The tiny aquatic invertebrates live in two shrinking Chihuahuan Desert spring system habitats in the Pecos River drainage basin of west Texas, with the snails feeding on fine-particle organic material, and requiring flowing water habitats, and the two amphipod species being inland crustaceans, which also require well-oxygenated water and are often considered ecological indicators of ecosystem health and integrity.

The species and their habitats are threatened by variables that differ from one spring system to the other and between species, but which include spring-flow decline primarily from agricultural pumping and possible climate change, potential water quality changes from agricultural contamination and nearby oil and gas operations, the introduction of competing non-native species, and the growth of bulrushes and the activities of feral hogs, which affect water flow, as detailed in the background section of the proposed regulation.

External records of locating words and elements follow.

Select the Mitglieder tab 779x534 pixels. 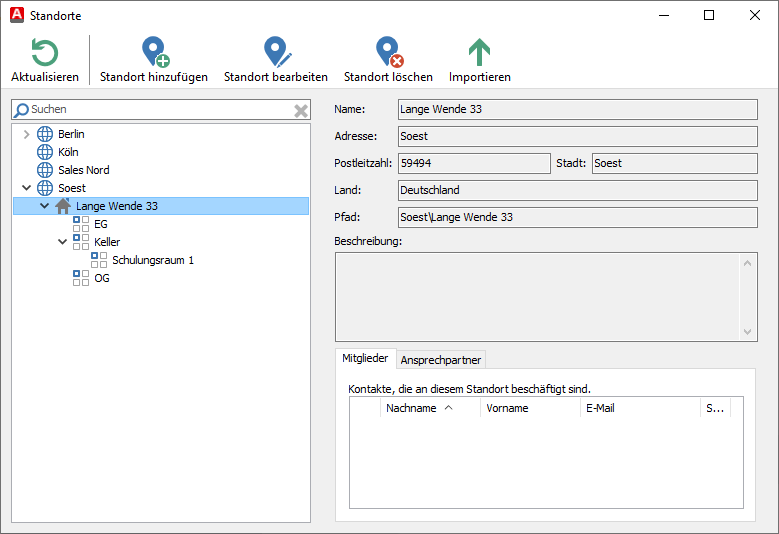click(x=365, y=358)
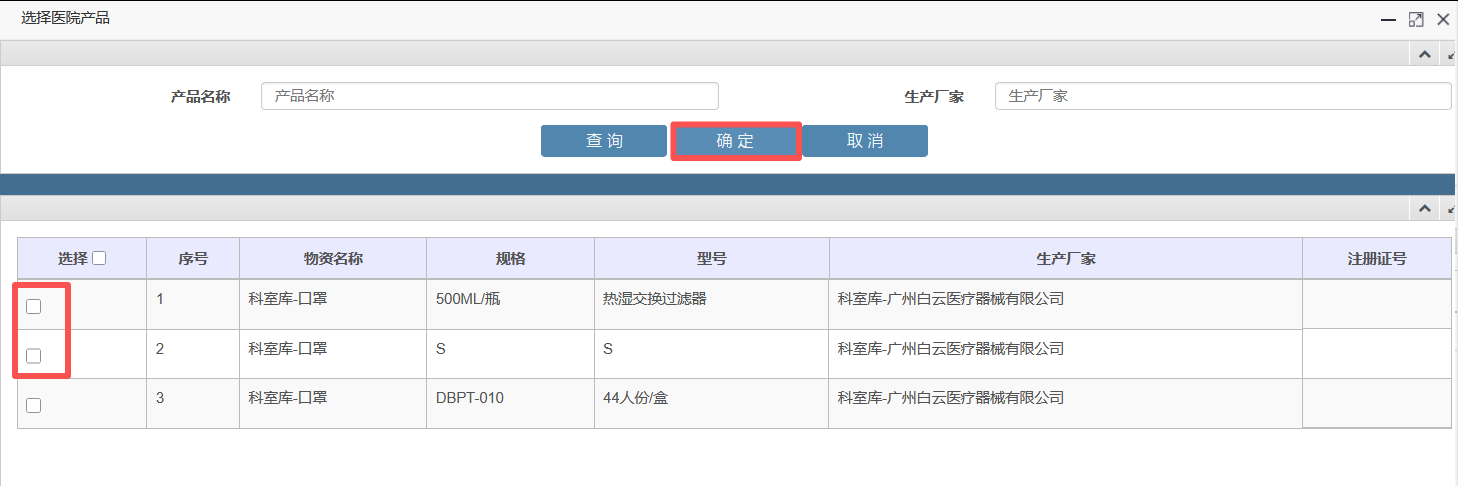Minimize the 选择医院产品 dialog
Image resolution: width=1458 pixels, height=486 pixels.
click(1389, 19)
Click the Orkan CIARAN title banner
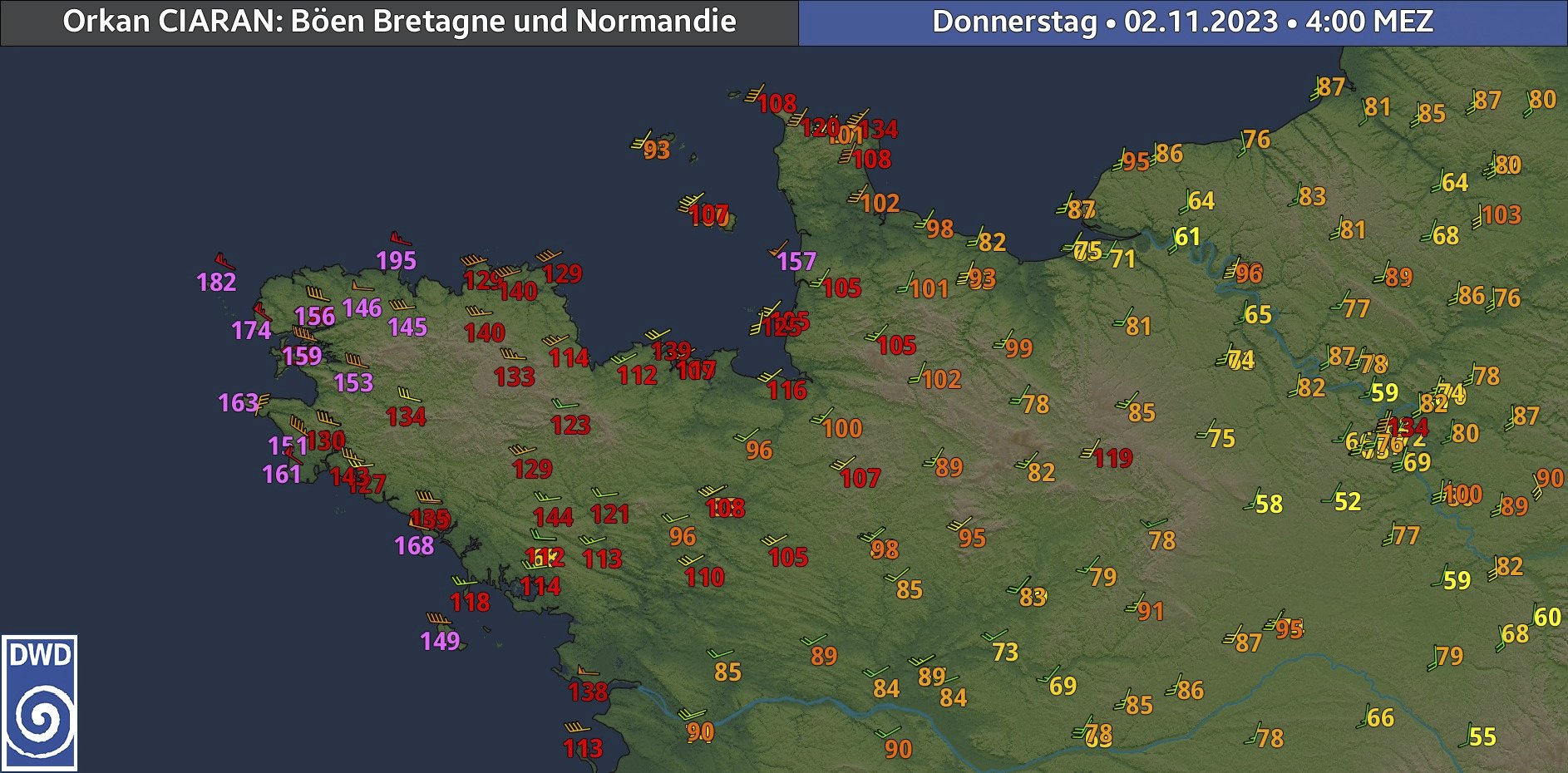Viewport: 1568px width, 773px height. pyautogui.click(x=399, y=22)
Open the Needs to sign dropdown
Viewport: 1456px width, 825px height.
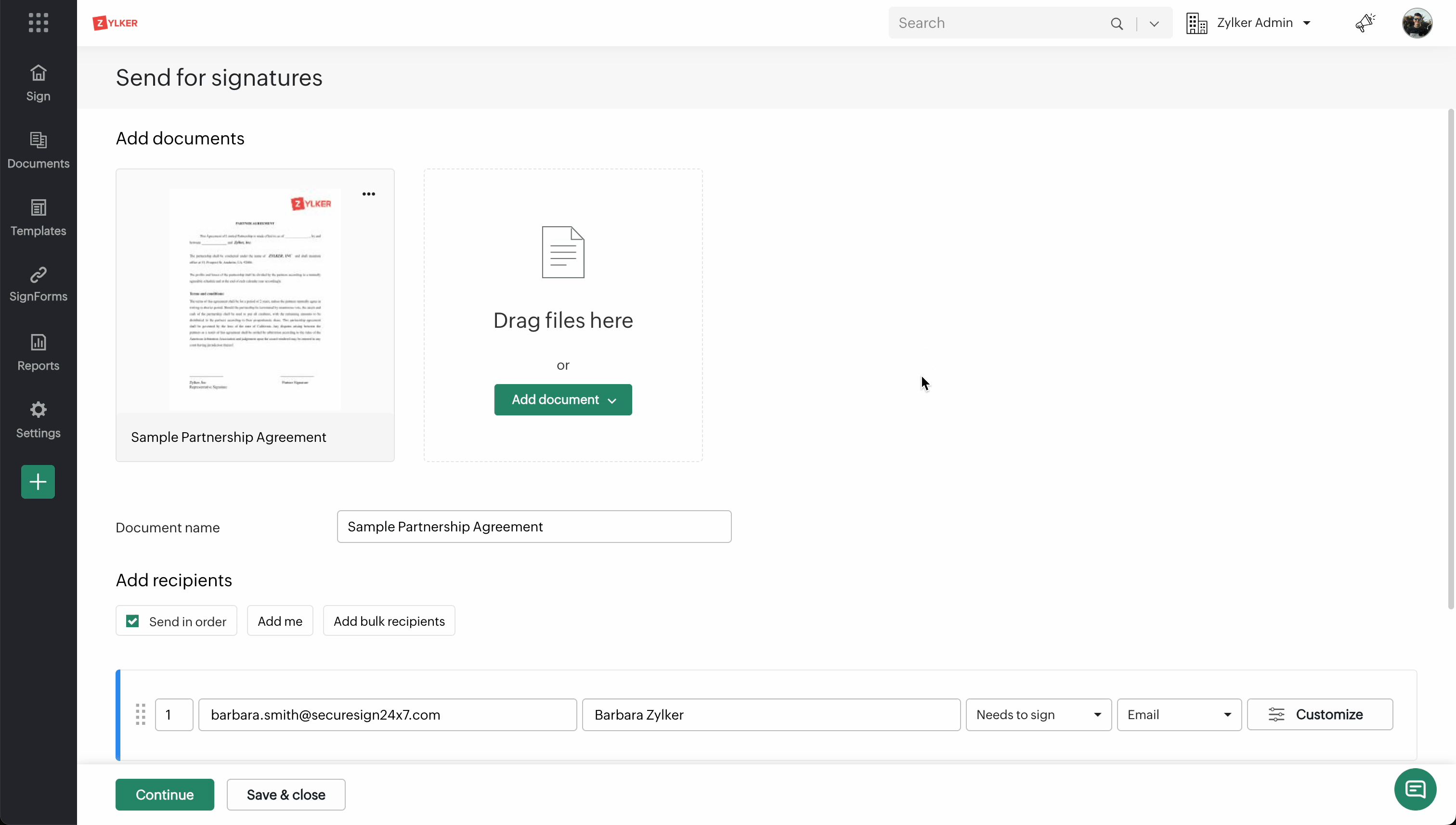pyautogui.click(x=1038, y=714)
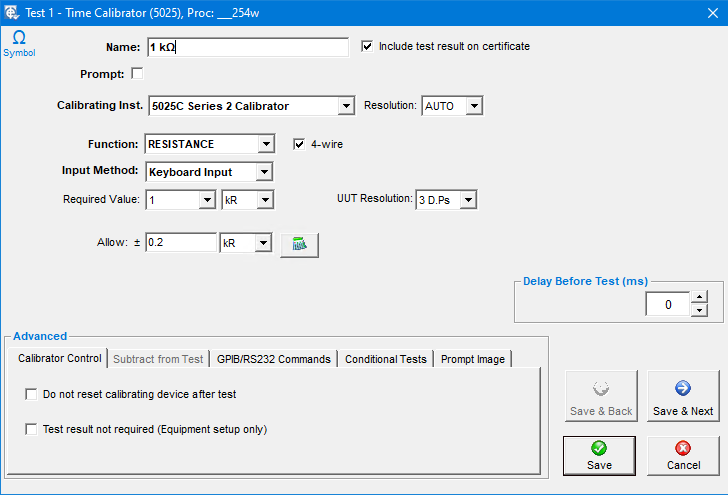The width and height of the screenshot is (728, 495).
Task: Open the UUT Resolution dropdown
Action: pyautogui.click(x=468, y=200)
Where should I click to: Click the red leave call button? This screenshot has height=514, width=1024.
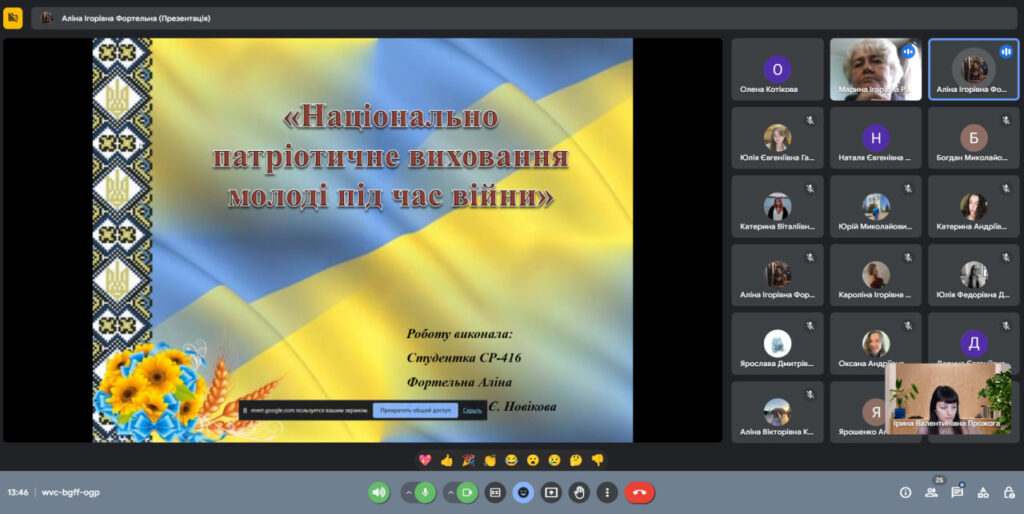[x=640, y=492]
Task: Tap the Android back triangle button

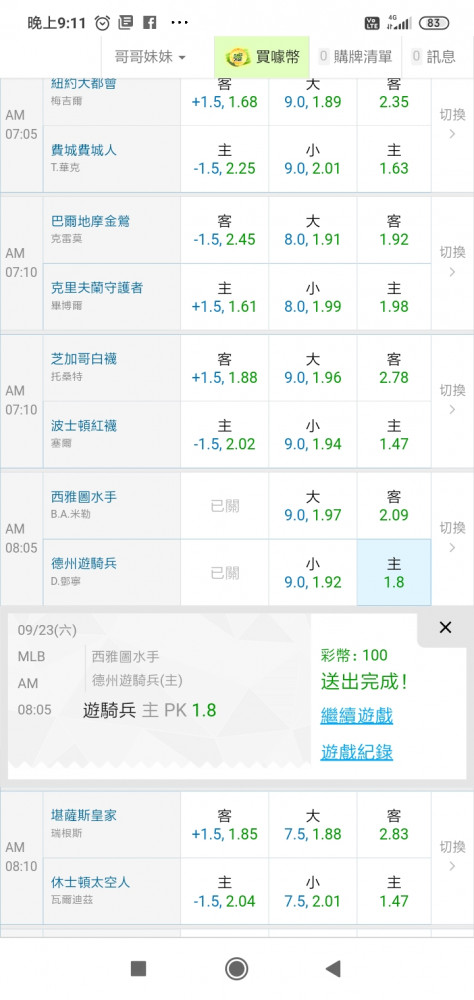Action: pos(333,969)
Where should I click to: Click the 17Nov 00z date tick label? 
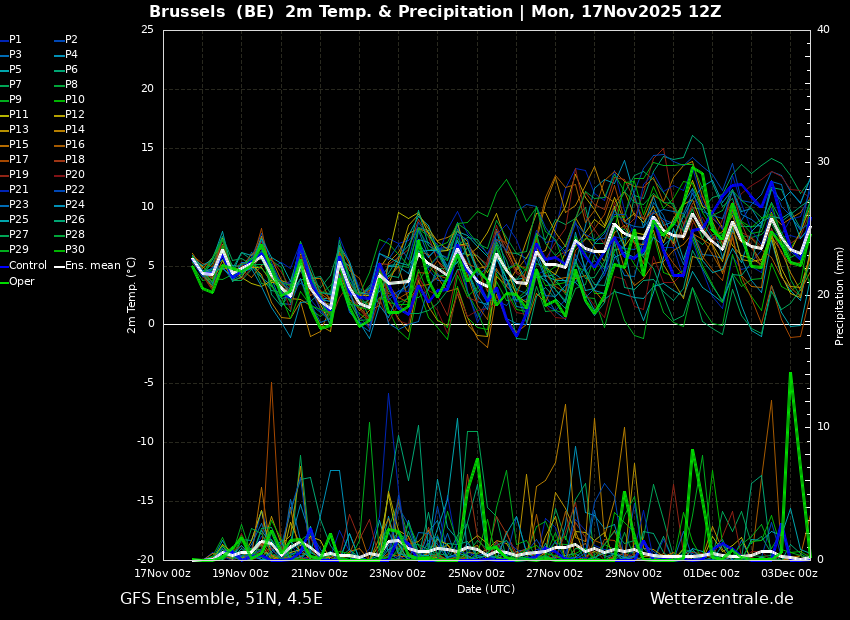coord(163,573)
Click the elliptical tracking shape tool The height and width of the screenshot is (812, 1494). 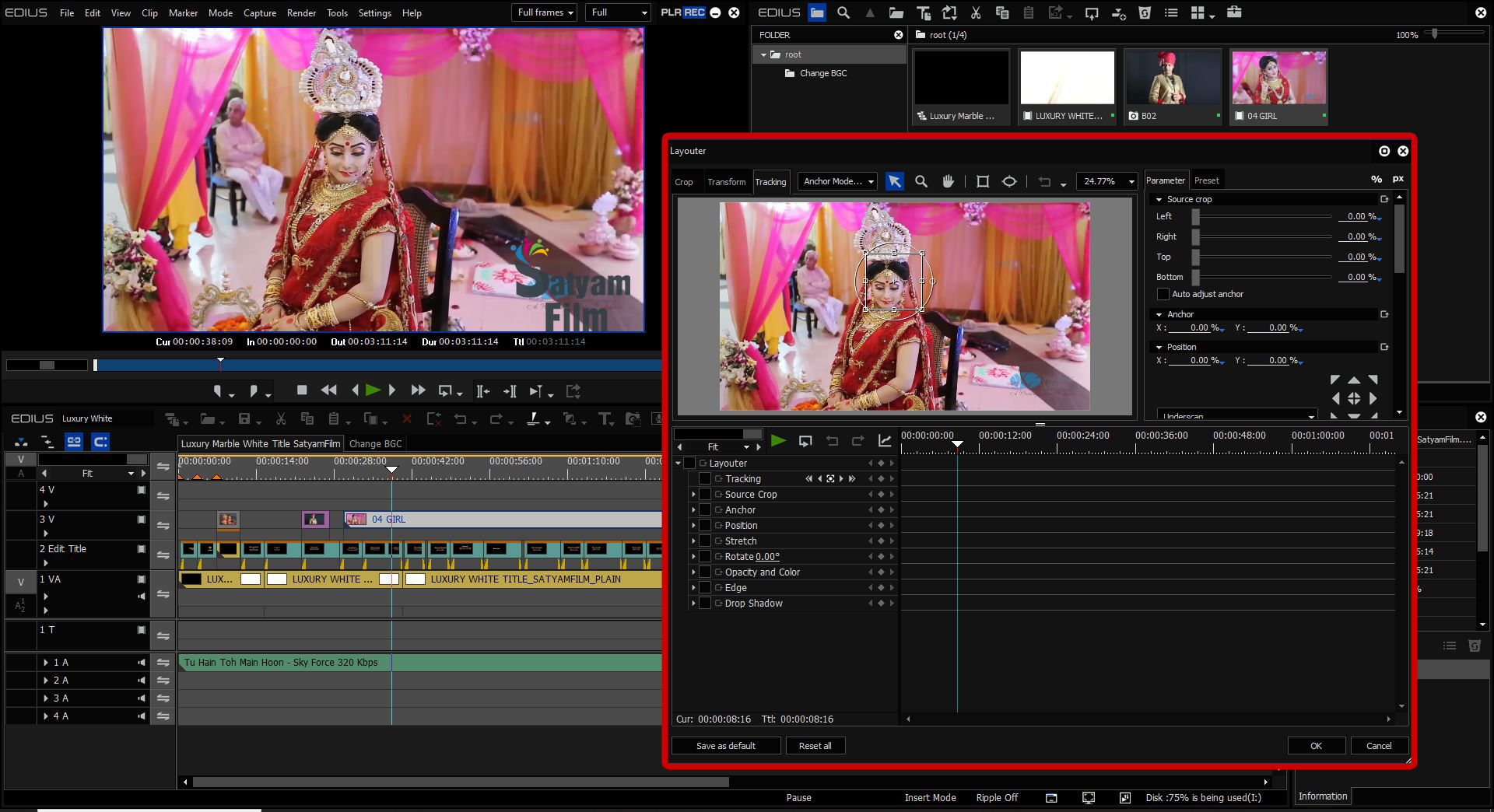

These species have been in bureaucratic limbo for decades, with the Phantom springsnail and Phantom cave snail proposed for listing in 1976, the two amphipods proposed for protection in 1984 and the Diamond Y Spring snail and Gonzalez springsnail proposed in 1989, according to the action. "Last year's agreement led to this important step toward on-the-ground protection," the environmental group's press release states.

Out of the proposed 450.6 acres of critical habitat, 444.4 acres are owned by the nonprofit Nature Conservancy conservation organization, with the rest owned by the Texas Parks and Wildlife Department, the U.S. Bureau of Reclamation and a private party, according to the rule.

The USFWS is preparing an economic analysis of the proposed designations and will request public comments on it, including from independent specialists with scientific expertise in these species or related fields, and commercial information regarding the proposed listing, by Oct. 15, 2012, and expects to publish a final determination to list one or more of these species as threatened or endangered within one year or to withdraw the proposed rule at that time if new information supports that decision, the action states.